*Passage provided*.
The flipside to this uncomfortably superior moral tone, this awkward and misfiring reinterpretation of previously well-documented information, is the superb performance of Malek, in both capturing the essence of Mercury’s personality and in stunning feats of mimicry of the singer in his natural habitat, the concert stage. True, he initially has trouble getting to grips with the prosthetic designed to replicate Freddie’s familiar overbite, and in early scenes he has the look of someone hoping to win over the judges of a hippy gurning contest. However, by the time the film reaches the signature Mercury look of short hair and moustache he’s settled in to his character’s skin with confident bravado.

As for the other members of Queen, there’s very little to say other than they’re as poorly sketched as the rest of the players, be it Freddie’s suburban family, Mike Myers’s underwhelming cameo as a record company boss, or Lucy Boynton as the singer’s long-suffering soul mate, Mary Austin. We learn (through a string of nudge-nudge references) that Taylor was a bit of a ladies’ man, that May is a serious individual who only cares about the music (“man”), and that bassist John Deacon was, to all intents and purposes, wallpaper.

When they are given something to say or do, it’s in a script that plummets into cliché at the drop of a plectrum; cheesy declarations about refusing to compromise their art, or steadfastly resisting Mercury’s eagerness to ditch the rock anthems and take the band in the direction of dreaded disco.

*Data segment*.
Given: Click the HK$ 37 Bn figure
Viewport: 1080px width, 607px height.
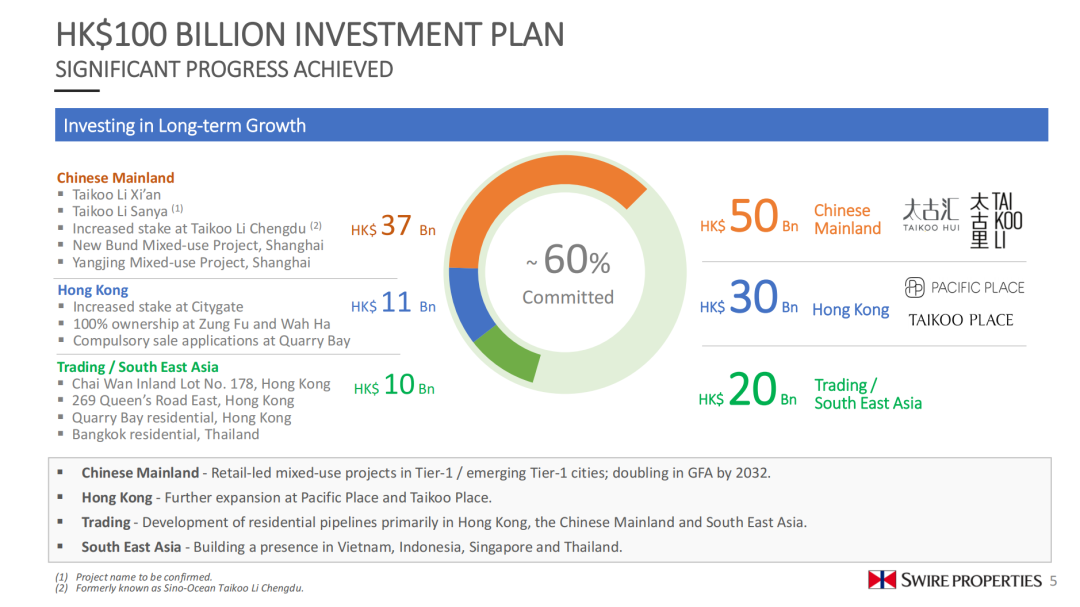Looking at the screenshot, I should [393, 228].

*Exercise aim*.
Extract word for word the part of the film review that opens with the words containing "As for the other" and closes with "and purposes, wallpaper.". Use only the film review here, not the data.

*Right answer*.
As for the other members of Queen, there’s very little to say other than they’re as poorly sketched as the rest of the players, be it Freddie’s suburban family, Mike Myers’s underwhelming cameo as a record company boss, or Lucy Boynton as the singer’s long-suffering soul mate, Mary Austin. We learn (through a string of nudge-nudge references) that Taylor was a bit of a ladies’ man, that May is a serious individual who only cares about the music (“man”), and that bassist John Deacon was, to all intents and purposes, wallpaper.